[Stored items]
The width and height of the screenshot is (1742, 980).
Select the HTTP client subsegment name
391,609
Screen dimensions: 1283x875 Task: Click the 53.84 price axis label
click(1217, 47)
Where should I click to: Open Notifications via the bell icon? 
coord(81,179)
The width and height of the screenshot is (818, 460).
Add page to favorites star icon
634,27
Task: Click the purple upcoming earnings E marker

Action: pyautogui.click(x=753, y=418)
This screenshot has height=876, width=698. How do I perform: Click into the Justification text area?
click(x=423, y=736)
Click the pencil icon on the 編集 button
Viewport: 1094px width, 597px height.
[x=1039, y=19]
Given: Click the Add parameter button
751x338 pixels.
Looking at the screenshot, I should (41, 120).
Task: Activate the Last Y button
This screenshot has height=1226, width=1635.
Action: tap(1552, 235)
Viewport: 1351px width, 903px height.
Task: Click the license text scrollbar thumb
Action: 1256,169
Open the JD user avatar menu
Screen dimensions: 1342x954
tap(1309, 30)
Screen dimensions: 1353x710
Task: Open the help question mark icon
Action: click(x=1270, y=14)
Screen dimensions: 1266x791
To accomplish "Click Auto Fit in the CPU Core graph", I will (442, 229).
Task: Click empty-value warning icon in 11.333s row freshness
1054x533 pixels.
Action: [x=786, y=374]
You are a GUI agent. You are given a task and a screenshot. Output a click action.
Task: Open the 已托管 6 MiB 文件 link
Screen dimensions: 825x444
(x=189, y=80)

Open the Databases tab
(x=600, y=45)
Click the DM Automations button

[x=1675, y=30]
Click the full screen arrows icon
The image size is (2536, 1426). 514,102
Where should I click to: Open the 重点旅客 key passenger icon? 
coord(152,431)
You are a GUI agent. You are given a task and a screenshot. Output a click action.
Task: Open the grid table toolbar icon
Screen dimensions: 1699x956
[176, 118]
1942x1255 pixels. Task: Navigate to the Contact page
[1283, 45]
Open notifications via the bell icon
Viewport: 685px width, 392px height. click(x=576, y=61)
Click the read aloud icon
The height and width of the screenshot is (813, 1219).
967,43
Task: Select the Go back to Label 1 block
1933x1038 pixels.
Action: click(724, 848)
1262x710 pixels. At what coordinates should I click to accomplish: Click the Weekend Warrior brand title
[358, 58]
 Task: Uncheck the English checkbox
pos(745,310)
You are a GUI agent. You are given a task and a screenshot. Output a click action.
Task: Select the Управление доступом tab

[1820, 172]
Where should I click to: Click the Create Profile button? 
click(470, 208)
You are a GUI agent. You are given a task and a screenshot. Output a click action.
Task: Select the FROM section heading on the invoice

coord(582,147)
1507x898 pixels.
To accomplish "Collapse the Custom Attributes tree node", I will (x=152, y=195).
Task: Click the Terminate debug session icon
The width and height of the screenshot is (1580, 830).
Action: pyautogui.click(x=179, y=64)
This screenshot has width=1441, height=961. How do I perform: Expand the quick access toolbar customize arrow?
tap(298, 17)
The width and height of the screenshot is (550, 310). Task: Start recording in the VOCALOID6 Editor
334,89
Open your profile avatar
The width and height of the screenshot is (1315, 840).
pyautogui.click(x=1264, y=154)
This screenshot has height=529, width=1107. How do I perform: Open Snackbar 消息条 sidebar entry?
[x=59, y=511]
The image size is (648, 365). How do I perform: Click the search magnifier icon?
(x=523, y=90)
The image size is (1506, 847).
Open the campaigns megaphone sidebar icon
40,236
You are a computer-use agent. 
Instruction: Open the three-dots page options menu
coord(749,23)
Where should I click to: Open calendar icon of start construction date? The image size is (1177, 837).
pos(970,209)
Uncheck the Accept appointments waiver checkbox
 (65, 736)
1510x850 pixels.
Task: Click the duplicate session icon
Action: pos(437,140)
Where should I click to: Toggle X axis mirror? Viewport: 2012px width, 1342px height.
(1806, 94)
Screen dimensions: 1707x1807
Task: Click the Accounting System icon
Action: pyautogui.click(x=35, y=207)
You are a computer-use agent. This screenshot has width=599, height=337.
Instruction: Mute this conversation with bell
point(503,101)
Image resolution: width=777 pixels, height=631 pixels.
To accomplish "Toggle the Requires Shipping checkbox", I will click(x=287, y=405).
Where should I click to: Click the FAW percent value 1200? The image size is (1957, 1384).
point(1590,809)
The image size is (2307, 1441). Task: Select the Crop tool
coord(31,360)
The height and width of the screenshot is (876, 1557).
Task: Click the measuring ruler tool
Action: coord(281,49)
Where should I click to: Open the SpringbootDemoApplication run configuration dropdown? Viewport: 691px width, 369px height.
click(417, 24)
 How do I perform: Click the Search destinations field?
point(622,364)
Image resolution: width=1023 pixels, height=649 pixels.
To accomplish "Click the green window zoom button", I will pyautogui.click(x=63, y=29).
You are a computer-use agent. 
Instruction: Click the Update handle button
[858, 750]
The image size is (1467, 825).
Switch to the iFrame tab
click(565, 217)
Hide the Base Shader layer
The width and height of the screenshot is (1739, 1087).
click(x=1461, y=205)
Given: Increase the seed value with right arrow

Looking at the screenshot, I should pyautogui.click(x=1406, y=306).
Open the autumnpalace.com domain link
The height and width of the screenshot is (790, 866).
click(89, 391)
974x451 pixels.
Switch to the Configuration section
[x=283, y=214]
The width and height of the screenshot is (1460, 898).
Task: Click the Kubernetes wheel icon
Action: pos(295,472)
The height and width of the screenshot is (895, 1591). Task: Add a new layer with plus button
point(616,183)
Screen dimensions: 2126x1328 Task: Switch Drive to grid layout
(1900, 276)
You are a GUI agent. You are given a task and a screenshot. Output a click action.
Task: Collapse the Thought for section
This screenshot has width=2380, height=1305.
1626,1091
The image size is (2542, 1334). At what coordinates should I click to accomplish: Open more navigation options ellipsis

§ THE PROBLEM
In the entries above, locate every line with the word "Collapse" and copy it.

§ YOUR SOLUTION
To accomplish "Collapse the Custom Attributes tree node", I will (x=152, y=195).
Task: Collapse the Thought for section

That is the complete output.